On August 15th, Matt Cutts, Danny Sullivan, Brett Tabke and Mike Grehan joined each other on stage at a SES San Francisco to discuss Google’s Penguin, algorithms, and more.
Many questions were asked to Matt Cutts from the other three and the audience. Let’s take a look at those questions and the answers. I believe you will find them very interesting.
Of course the knowledge graph was brought up, it being the newest change Google has made to its search engine.
Matt recaps this feature briefly and mentions that the purpose of the knowledge graph is to give searchers quick access to stats, facts, pictures and relations all on one page. This will make research faster and easier.
A concern about the copyrights were brought up but Matt explained that facts about anything are not copyrighted.
Why the names Panda and Penguin?
Panda was used originally because that is the last name of the head engineer who worked on that new algorithm. Penguin was chosen because they wanted to keep an animal theme so they researched the top one hundred cutest animals and decided on a penguin.
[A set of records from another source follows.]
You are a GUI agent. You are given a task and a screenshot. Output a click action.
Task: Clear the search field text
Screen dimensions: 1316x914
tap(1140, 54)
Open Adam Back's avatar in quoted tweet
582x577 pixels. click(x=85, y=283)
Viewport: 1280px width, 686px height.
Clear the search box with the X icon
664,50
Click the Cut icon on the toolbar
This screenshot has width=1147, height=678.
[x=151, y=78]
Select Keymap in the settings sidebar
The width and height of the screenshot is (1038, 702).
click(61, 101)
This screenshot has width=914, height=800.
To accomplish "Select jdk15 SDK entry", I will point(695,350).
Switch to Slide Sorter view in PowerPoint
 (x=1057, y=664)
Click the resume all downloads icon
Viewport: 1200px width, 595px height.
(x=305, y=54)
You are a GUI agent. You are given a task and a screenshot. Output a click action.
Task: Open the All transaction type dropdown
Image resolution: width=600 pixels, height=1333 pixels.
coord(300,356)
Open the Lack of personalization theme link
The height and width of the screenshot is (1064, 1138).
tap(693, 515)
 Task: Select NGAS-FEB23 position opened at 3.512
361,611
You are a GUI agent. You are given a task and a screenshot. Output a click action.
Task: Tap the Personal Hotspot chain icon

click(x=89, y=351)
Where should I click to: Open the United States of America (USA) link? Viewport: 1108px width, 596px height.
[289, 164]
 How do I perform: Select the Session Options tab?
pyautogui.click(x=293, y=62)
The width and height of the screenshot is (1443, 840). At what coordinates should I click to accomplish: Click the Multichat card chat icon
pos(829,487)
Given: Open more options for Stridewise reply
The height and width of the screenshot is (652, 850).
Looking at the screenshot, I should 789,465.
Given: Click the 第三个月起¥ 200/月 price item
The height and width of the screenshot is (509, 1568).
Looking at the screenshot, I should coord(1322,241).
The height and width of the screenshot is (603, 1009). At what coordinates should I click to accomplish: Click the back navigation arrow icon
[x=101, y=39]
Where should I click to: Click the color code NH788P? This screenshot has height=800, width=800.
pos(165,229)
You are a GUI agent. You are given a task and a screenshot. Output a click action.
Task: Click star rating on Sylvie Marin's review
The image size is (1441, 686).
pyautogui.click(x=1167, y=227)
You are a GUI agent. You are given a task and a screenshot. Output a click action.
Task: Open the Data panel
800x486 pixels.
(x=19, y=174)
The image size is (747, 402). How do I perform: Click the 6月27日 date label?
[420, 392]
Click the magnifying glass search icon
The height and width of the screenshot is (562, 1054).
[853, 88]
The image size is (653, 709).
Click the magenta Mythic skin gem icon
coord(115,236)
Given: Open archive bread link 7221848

The fact that they are both black and white creatures was actually a coincidence but may decide to use the trending theme for future algorithms.
Google is not a fan of Social Signals
Google doesn’t like to depend on social signals to determine page rank. Cutts says they do a decent job determining how many times a page is shared, liked or tweeted but Twitter and Facebook themselves are uncrawlable because of users setting their profiles to private.
Google doesn’t hate SEO
They hate spam. Link building and key word usage are great but there is a problem when you start purchasing links and key word stuffing. Google’s aim is for the user to have a better experience and so the results will be more dependent on content quality.
What to fix
A lot of times webmaster get penalized but they don’t know why. Cutts says they are turning up the knob on transparency and their goal is to inform webmasters why they are being docked in rankings so they can better fix it.
For awhile now they have been shooting in the dark trying to see what went wrong, this new change should help webmasters be on the same page as Google.
Though Google is becoming more transparent, they will not be publishing their algorithms.